Martina sprach wieder von den Vorzügen der Beamtenlaufbahn. Dann kam es, wie es kommen musste. Nach einer kleinen Gesprächspause richtete Martina das Wort an ihren Olaf: „Das ist übrigens der, der damals geschrieben hat: MARTINA IST EKEL ERREGEND HÄSSLICH.“

Olaf sagte nichts. Er streichelte über Martinas Oberarm, warf mir aber dabei einen Blick zu, als wollte er demnächst eine Kampfmaschine darauf programmieren, mich zu vernichten.

Was hieß denn „übrigens der“? Wahrscheinlich hatten sie sich die ganze Fahrt lang über nichts anderes unterhalten. Ich sagte, was ich in den letzten Jahren immer wieder gesagt hatte, wenn ich Martina zufällig traf: „Es tut mir Leid, Martina.
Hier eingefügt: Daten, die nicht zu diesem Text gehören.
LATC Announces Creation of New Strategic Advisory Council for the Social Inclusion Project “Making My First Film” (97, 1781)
Ich hätte das nicht schreiben sollen, Martina. Es hat damals nicht gestimmt, und es stimmt heute noch viel weniger.“

Noch drei Bier.

Wir tranken sie schweigend. Nur das leise Streicheln von Olafs Hand auf Martinas Oberarm war zu hören.

*

Als ich am nächsten Tag erwachte, waren Martina und Olaf längst unterwegs: Reichstag, Brandenburger Tor, Potsdam. Erst spät am Abend kamen sie zurück. Ich schlief schon. Am nächsten Morgen wollten sie abreisen.

Noch etwas schlaftrunken verabschiedete ich mich von Martina, umarmte sie und wünschte eine gute Reise. Dann, sie war schon auf dem Weg zum Auto, kam Olaf noch mal herauf. Ich fragte mich, ob er etwas vergessen habe. Aber als ich ihm die Tür öffnete, sagte er nur einen Satz: „Du bist übrigens ganz schön fett.“

Was nicht von der Hand zu weisen ist.